Pathophysiology of heart failure and the renin-angiotensin-system

For more than a decade, the inhibition of the renin-angiotensin system in heart failure has been regarded as pure vasodilator therapy. Consequently, the role of the renin-angiotension system has been seen as contributing to hemodynamic overload by vasoconstriction and volume retention. Meanwhile, clinical experience was indicated that important additional aspects of ACE-inhibition in heart failure are attenuation of the enhanced neuroendocrine activity and reversal or prevention of inappropriate trophic reactions of the overloaded myocardium.
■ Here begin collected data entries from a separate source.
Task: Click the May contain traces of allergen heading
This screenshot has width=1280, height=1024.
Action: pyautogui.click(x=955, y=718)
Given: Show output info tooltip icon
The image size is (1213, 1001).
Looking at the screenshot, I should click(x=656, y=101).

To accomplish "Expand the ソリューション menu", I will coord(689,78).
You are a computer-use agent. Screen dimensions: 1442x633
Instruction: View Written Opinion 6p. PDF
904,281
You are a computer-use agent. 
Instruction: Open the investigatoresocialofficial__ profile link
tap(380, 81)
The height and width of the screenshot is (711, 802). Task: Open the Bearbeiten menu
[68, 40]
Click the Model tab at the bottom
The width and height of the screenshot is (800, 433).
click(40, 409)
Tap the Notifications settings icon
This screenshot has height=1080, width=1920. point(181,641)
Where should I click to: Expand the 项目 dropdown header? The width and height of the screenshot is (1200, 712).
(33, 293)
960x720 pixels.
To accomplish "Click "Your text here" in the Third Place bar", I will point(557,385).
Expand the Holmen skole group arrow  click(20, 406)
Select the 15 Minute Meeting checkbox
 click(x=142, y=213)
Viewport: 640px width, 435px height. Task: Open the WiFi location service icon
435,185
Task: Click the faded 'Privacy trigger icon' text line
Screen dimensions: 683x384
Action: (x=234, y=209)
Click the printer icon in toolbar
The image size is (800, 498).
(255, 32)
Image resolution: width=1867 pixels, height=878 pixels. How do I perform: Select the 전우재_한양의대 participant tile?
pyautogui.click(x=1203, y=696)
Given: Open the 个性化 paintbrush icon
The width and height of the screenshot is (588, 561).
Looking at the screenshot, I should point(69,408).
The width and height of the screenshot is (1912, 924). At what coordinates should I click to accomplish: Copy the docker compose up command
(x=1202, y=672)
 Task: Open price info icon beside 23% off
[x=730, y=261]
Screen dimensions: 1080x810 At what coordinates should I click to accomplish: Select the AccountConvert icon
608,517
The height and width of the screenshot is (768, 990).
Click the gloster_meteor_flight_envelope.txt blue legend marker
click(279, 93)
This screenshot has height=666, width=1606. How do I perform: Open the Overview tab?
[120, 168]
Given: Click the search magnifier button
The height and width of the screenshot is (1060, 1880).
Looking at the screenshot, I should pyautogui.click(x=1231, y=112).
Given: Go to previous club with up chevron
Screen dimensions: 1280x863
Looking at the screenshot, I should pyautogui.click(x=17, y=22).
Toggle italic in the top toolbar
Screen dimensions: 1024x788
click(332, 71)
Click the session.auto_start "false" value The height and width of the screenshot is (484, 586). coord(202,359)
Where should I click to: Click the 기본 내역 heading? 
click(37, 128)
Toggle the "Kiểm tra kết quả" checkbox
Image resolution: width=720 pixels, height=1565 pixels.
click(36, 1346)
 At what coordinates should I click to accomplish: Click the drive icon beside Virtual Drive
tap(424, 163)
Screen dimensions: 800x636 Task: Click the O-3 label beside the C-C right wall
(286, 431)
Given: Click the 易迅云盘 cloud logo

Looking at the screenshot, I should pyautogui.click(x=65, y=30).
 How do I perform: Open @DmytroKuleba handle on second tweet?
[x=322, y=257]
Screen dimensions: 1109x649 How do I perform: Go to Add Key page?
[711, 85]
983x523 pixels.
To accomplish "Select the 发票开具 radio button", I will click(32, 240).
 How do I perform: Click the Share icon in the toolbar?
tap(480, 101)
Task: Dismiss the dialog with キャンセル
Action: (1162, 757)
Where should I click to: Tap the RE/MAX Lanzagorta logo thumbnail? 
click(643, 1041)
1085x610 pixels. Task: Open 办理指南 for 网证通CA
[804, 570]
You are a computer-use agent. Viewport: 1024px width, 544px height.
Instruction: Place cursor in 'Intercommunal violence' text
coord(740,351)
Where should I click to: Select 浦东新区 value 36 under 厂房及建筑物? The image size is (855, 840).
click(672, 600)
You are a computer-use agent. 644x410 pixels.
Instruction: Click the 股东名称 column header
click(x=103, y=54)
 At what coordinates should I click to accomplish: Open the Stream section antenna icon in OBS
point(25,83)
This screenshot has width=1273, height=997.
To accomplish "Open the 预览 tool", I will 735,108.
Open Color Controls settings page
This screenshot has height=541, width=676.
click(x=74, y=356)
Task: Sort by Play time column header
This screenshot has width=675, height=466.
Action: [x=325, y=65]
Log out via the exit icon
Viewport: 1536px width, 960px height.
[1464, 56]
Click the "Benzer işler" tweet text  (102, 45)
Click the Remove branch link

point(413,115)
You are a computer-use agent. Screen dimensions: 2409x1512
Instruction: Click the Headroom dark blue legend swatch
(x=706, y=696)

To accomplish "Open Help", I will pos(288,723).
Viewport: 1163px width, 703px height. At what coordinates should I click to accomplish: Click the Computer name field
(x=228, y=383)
In overloaded hearts there is enhanced intracardiac formation of angiotensin due to enhanced expression of angiotensinogen and ACE, and due to accumulation of circulating, nephrogenic active renin. In human hearts, a mast-cell-derived chymase, which is not blocked by ACE-inhibition, contributes to intracardiac angiotensin formation. The enhanced intracardiac angiotensin-II formation in overloaded hearts is involved in coronary constriction, impairment of diastolic relaxation, myocyte enlargement and interstitial fibrosis, which aggravate the diastolic impairment. The major problem in overloaded, hypertrophied cardiocytes is the dedifferentiation with instabilization of Ca(++)-homeostasis due to an altered program of gene expression. Dedifferentiated cardiocytes have a reduced expression of sarcoplasmic reticulum Ca(++)-ATPase and an enhanced expression of the sarcolemmal Na+/Ca(++)-exchanger, resulting in an attenuation of active diastole (Ca(++)-reaccumulation into the sarcoplasmic reticulum), a depressed force-frequency relation, and an enhanced susceptibility for fatal arrhythmias. Furthermore, an enhanced local renin-angiotensin system in distensible coronary and systemic arteries seems to contribute to a reduced releasability of endothelium-derived relaxing factor, probably by reducing bradykinin availability. This modulation of endothelial function appears to contribute to the localization and progression of atheroma development in presence of risks factors for atherosclerosis.